### Exercise requirements
Start at the line containing "The width and height of the screenshot is (1692, 954)." and continue to the end of the rows. Reproduce those lines with "Total Budget" swapped for "Total Cost" and nothing else altered.

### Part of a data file
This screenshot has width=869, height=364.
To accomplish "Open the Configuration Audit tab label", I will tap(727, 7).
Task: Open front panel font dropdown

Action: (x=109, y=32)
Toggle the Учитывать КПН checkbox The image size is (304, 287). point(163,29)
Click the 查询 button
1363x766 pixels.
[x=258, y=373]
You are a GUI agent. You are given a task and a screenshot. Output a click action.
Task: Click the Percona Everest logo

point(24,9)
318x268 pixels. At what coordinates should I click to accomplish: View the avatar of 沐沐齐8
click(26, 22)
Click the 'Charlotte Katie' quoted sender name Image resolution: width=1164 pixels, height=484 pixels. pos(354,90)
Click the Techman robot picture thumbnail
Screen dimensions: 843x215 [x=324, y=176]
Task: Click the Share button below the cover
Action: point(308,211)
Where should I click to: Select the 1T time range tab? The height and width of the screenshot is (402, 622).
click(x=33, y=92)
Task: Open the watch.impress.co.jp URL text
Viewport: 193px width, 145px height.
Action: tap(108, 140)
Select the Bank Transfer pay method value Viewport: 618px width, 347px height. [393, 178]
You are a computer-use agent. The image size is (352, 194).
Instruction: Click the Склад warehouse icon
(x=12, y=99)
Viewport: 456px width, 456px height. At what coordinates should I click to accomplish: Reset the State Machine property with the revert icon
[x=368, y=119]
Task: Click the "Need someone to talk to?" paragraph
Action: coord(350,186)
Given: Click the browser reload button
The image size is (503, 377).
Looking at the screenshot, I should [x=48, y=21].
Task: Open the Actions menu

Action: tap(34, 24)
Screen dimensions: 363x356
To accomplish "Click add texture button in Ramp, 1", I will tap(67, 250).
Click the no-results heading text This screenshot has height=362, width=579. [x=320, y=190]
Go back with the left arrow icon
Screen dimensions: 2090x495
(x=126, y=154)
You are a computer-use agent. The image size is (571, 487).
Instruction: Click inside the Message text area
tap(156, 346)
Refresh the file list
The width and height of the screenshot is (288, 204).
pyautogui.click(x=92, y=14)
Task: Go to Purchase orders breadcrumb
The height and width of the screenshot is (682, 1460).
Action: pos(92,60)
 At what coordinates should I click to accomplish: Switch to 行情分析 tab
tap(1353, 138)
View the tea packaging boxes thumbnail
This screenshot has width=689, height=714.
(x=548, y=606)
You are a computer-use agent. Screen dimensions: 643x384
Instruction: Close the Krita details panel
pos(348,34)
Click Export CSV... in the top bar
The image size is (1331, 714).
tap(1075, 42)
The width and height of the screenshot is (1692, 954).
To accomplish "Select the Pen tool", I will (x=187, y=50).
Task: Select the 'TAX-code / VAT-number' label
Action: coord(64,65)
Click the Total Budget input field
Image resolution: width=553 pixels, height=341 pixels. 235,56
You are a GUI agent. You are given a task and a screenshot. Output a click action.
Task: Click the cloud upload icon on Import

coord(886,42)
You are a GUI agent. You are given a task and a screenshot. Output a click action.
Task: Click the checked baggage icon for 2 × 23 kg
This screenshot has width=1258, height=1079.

### Correct result
The width and height of the screenshot is (1692, 954).
To accomplish "Select the Pen tool", I will (x=187, y=50).
Task: Select the 'TAX-code / VAT-number' label
Action: coord(64,65)
Click the Total Cost input field
Image resolution: width=553 pixels, height=341 pixels. 235,56
You are a GUI agent. You are given a task and a screenshot. Output a click action.
Task: Click the cloud upload icon on Import

coord(886,42)
You are a GUI agent. You are given a task and a screenshot. Output a click action.
Task: Click the checked baggage icon for 2 × 23 kg
This screenshot has width=1258, height=1079.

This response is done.